As shown in the above figure, there is a non-existent ID in the settings of the switch task. Please change the successful and failed “branch flow” and “pre-check condition” to the task of the current workflow.
The correct result is shown in the following figure:
After modification, we save the workflow. Tenant in the imported workflow will be deemed as default in the default mode and also can be run. If you want to specify your tenant, please select a tenant when saving the workflow, as shown in the following figure.
Step 3. Online Operation#
After saving the workflow, you need to go online before running. The run button will not light up until it is online. As shown in the following figure.
Please click run and wait for the workflow to complete. You can view the workflow running details in the Workflow Instance interface, as shown in the following figure.
To demonstrate the process of a successful launch, the validation does not perform actual validation, but directly returns the validation success and flows into the deploy branch. After running the deploy branch, the deploy SQL and subsequent tasks are successful, the predict server receives the latest model.
Note
If the instance in Workflow Instance got Failed
, click the instance name, jump to the detail page. Double click the failed task, and click View log
in the in the top right-hand corner, check the log for detail error messages.
load offline data
, feture extraction
and load online
task may be succeed in DolphinScheduler, But the job is failed in OpenMLDB. So we may get the error ‘No object to concatenate’(Traceback pd.concat
) in train
task, it means no feature source.
If it’s wrong, please check the real state of each jobs in OpenMLDB. You can run echo "show jobs;" | /work/openmldb/bin/openmldb --zk_cluster=127.0.0.1:2181 --zk_root_path=/openmldb --role=sql_client
. If the job state is FAILED
, find the job log. See job log path to find it.
4. online predict test#
The predict server also provides online prediction services, which are requested through curl /predict
. We simply construct a real-time request and send it to the predict server.

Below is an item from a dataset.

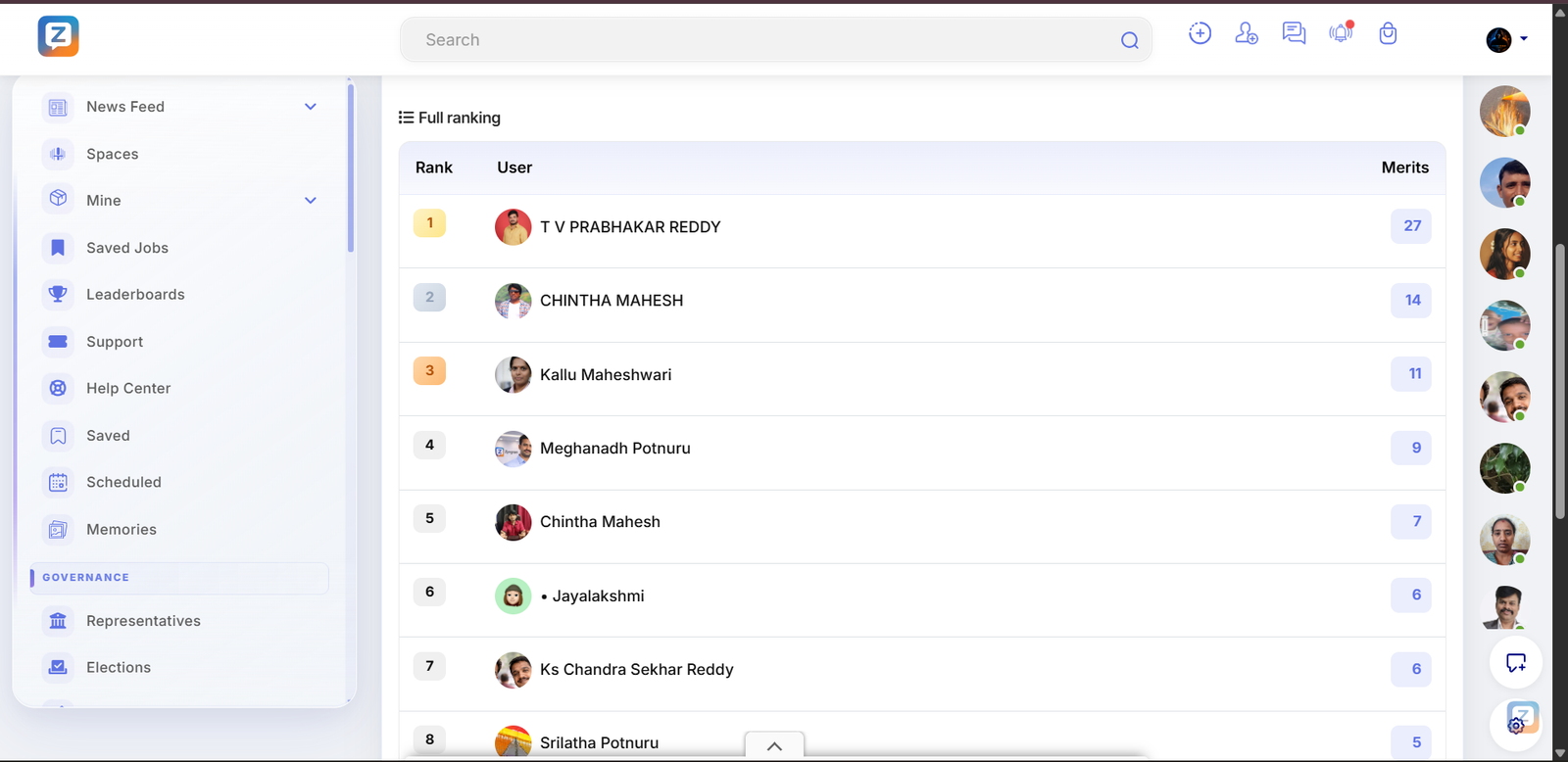Open the new chat floating icon
The height and width of the screenshot is (762, 1568).
tap(1515, 663)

curl -X POST 127.0.0.1:8881/predict -d '{"ip": 114904,
"app": 11,
"device": 1,
"os": 15,
"channel": 319,
"click_time": 1509960088000,
"is_attributed": 0}'
The returned results are as follows:
Supplement#
If you rerun the workflow, deploy sql
task may failed cause deploymentdemo
is exists. Please delete the deployment in container before rerun the workflow:
/work/openmldb/bin/openmldb --zk_cluster=127.0.0.1:2181 --zk_root_path=/openmldb --role=sql_client --database=demo_db --interactive=false --cmd="drop deployment demo;"
You can check if deployment is deleted:
/work/openmldb/bin/openmldb --zk_cluster=127.0.0.1:2181 --zk_root_path=/openmldb --role=sql_client --database=demo_db --interactive=false --cmd="show deployment demo;"
Restart the DolphinScheduler server(the metadata will be cleaned, you need to reset the config and create the workflow again):
./bin/dolphinscheduler-daemon.sh stop standalone-server
./bin/dolphinscheduler-daemon.sh start standalone-server
If you want to store the metadata,check Pseudo-Cluster Deployment to use the database.